WRITTEN INSTRUCTION:
Return the part of the data that opens with the line containing "The image size is (1853, 1042)." and closes with the line containing "tap(146, 571)", both lines included, reproducing each line verbatim and leaving out the pictures.

MATERIAL FOR THIS EXERCISE:
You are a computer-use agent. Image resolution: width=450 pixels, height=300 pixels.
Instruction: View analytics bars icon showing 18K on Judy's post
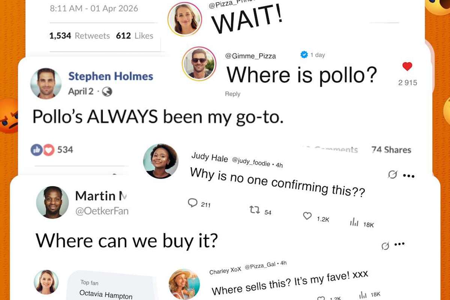coord(354,222)
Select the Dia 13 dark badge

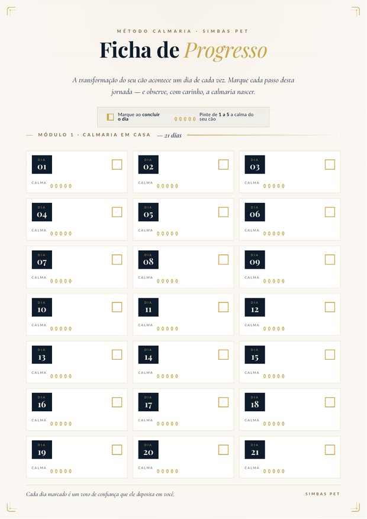(41, 354)
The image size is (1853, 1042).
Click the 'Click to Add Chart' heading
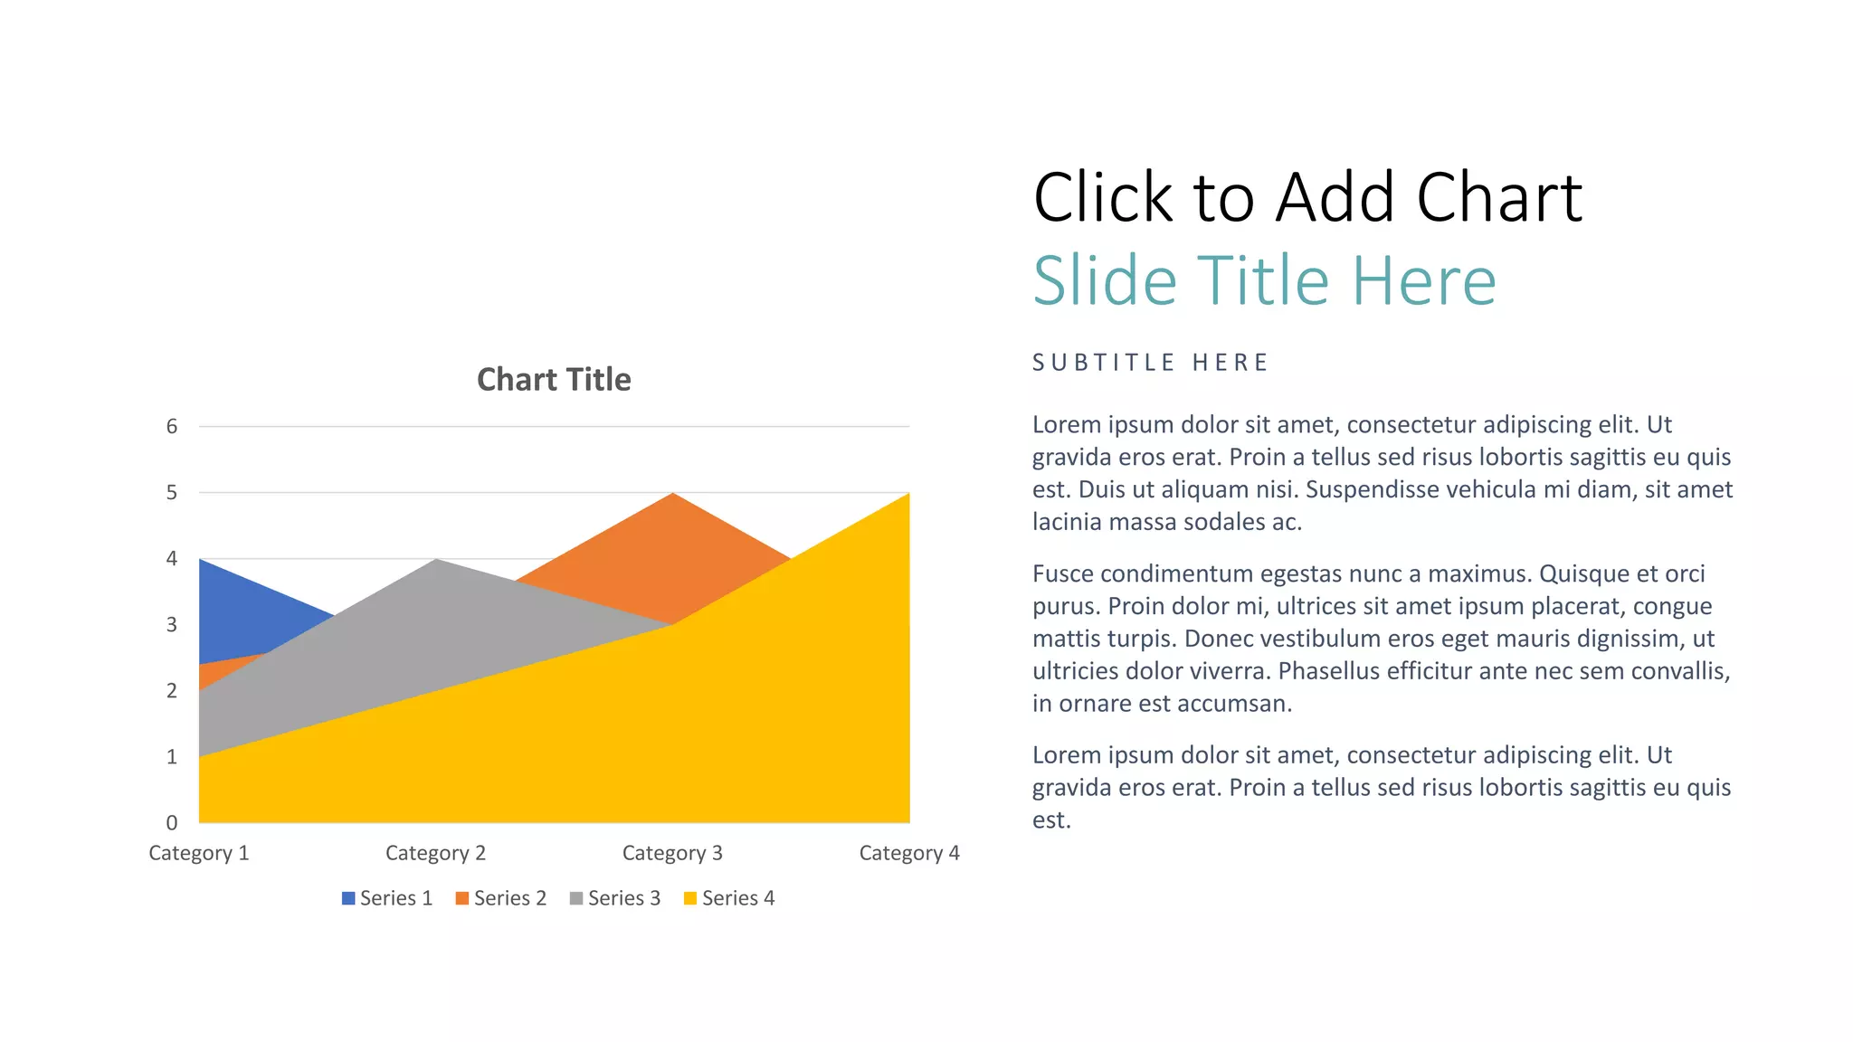coord(1307,197)
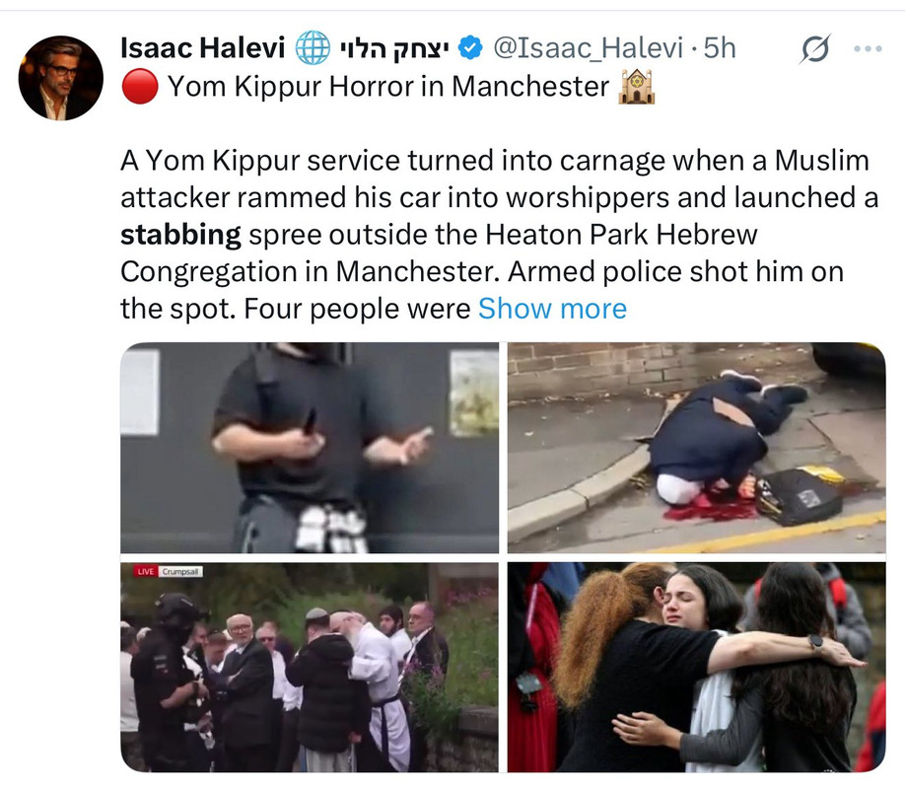Click the LIVE badge on broadcast image

tap(146, 571)
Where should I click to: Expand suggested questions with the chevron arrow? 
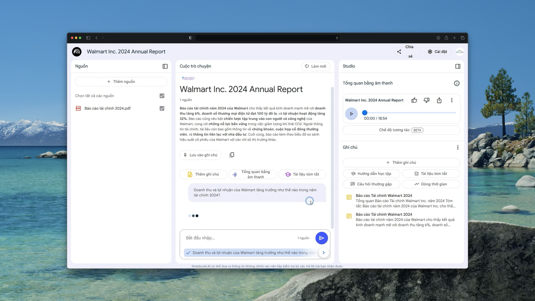pyautogui.click(x=324, y=253)
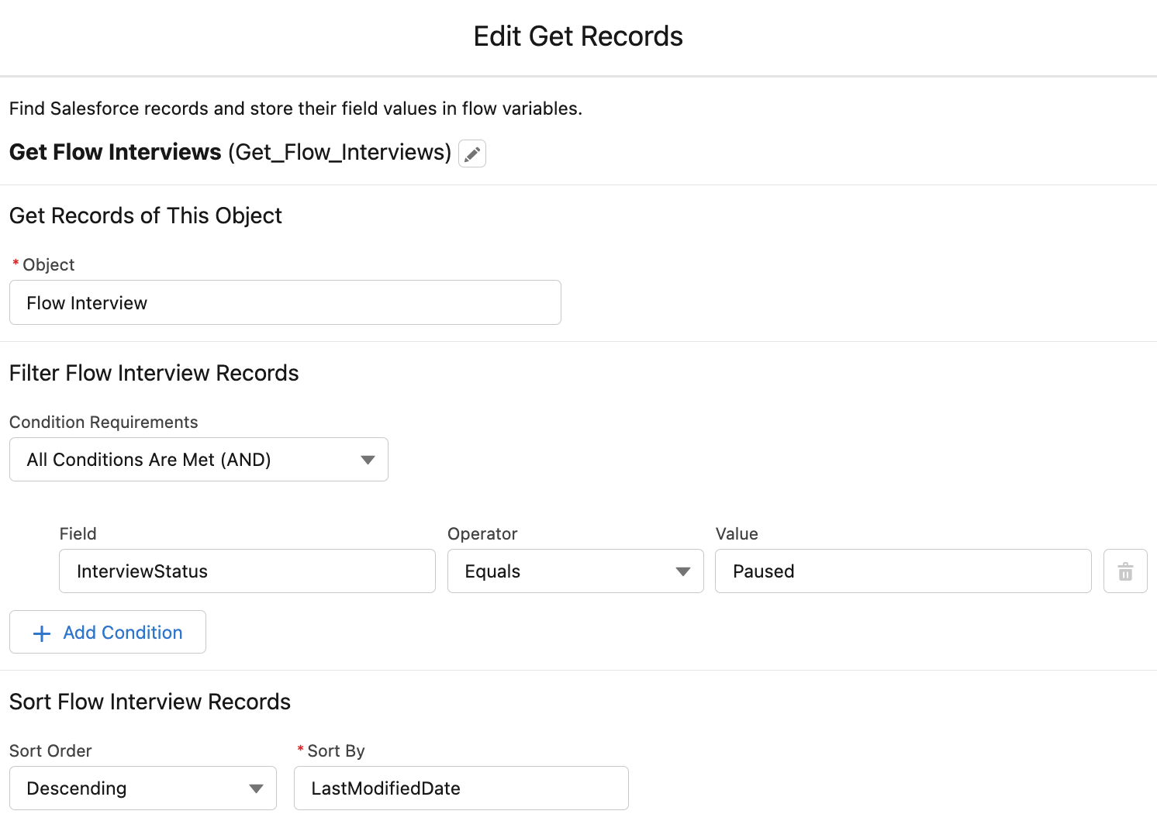This screenshot has height=828, width=1157.
Task: Delete the filter condition using the trash icon
Action: 1125,571
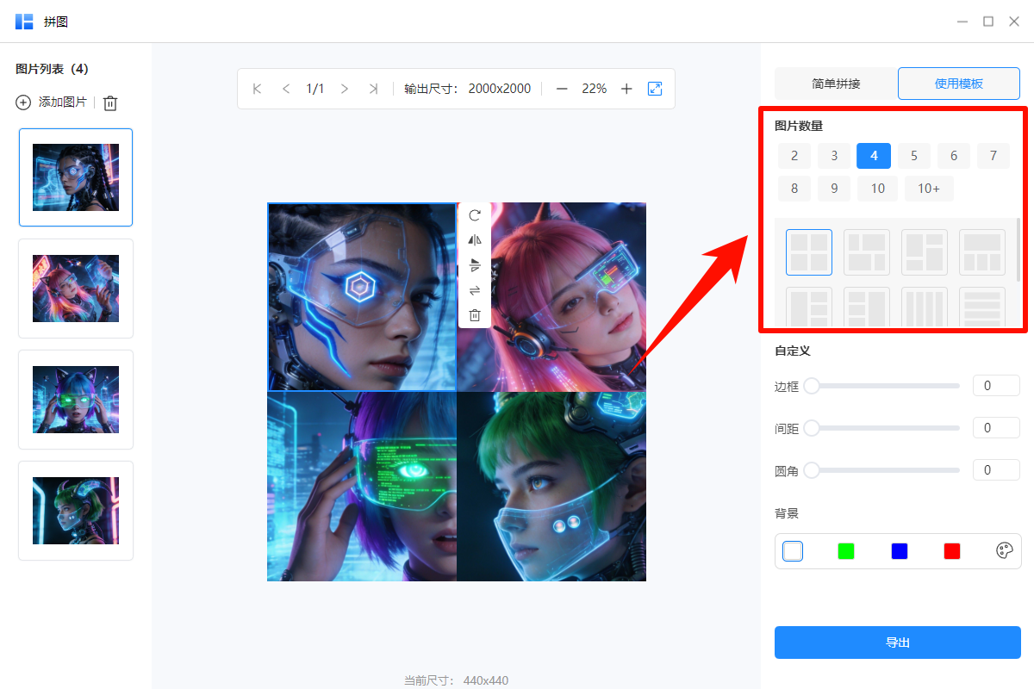Click the trash icon to clear image list
The image size is (1034, 689).
[109, 102]
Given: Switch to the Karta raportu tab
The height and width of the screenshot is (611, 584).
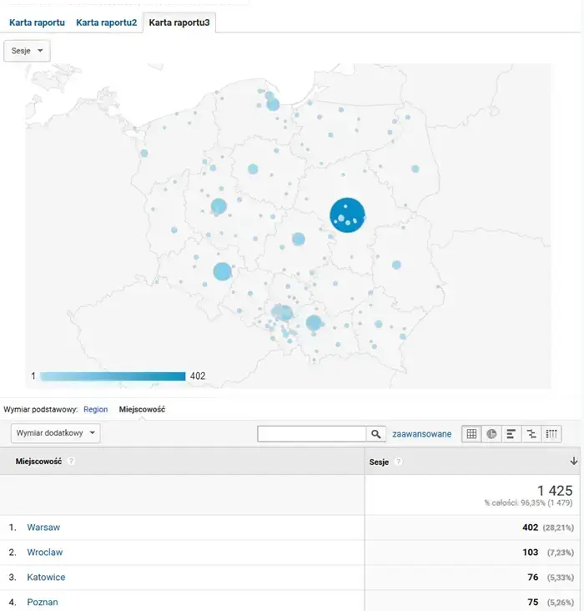Looking at the screenshot, I should tap(37, 23).
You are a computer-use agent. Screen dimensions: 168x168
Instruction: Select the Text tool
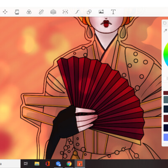[113, 12]
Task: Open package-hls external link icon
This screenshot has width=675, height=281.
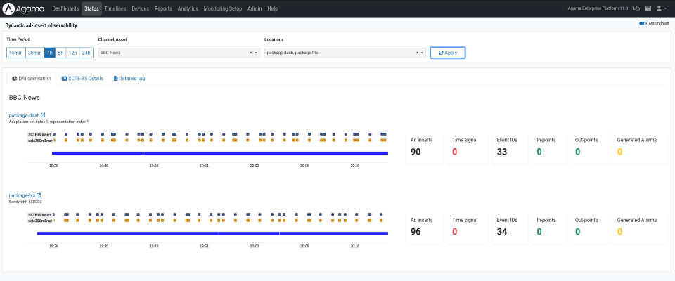Action: click(39, 195)
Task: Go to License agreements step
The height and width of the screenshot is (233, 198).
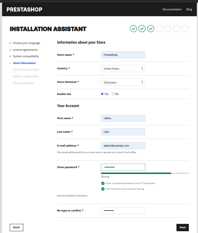Action: click(x=25, y=50)
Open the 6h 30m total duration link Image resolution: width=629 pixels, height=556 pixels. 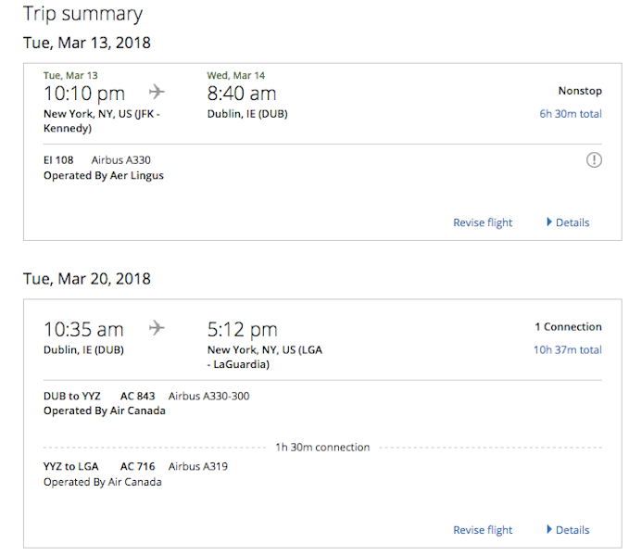pos(570,114)
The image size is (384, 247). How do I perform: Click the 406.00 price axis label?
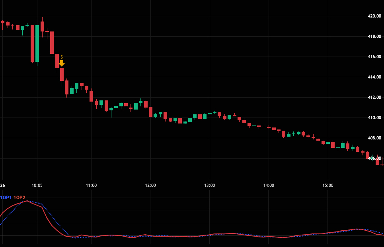tap(374, 159)
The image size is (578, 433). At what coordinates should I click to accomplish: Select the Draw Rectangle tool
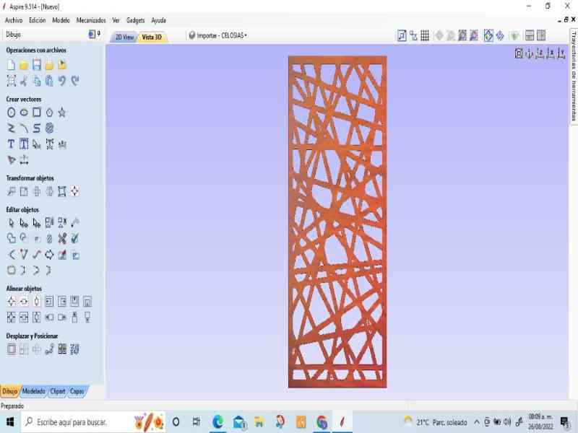[37, 113]
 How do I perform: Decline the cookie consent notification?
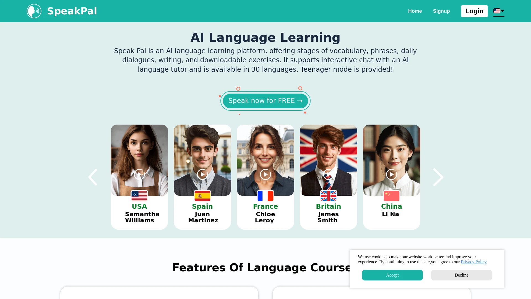click(x=461, y=275)
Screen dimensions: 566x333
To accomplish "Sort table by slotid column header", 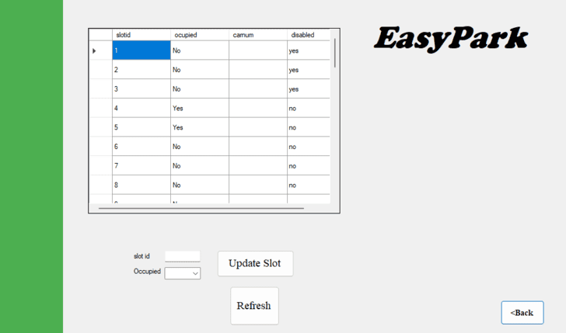I will pos(141,35).
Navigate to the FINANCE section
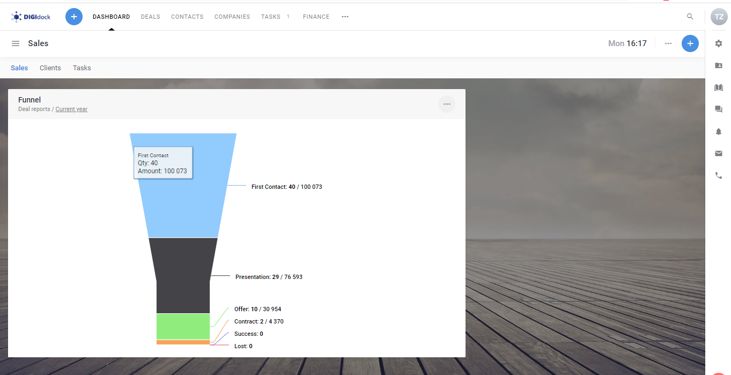This screenshot has height=375, width=731. point(316,17)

CORRECT ANSWER:
The image size is (1853, 1042).
Click the 'Click to Add Chart' heading
coord(1307,197)
Click the LIVE badge on broadcast image

tap(146, 571)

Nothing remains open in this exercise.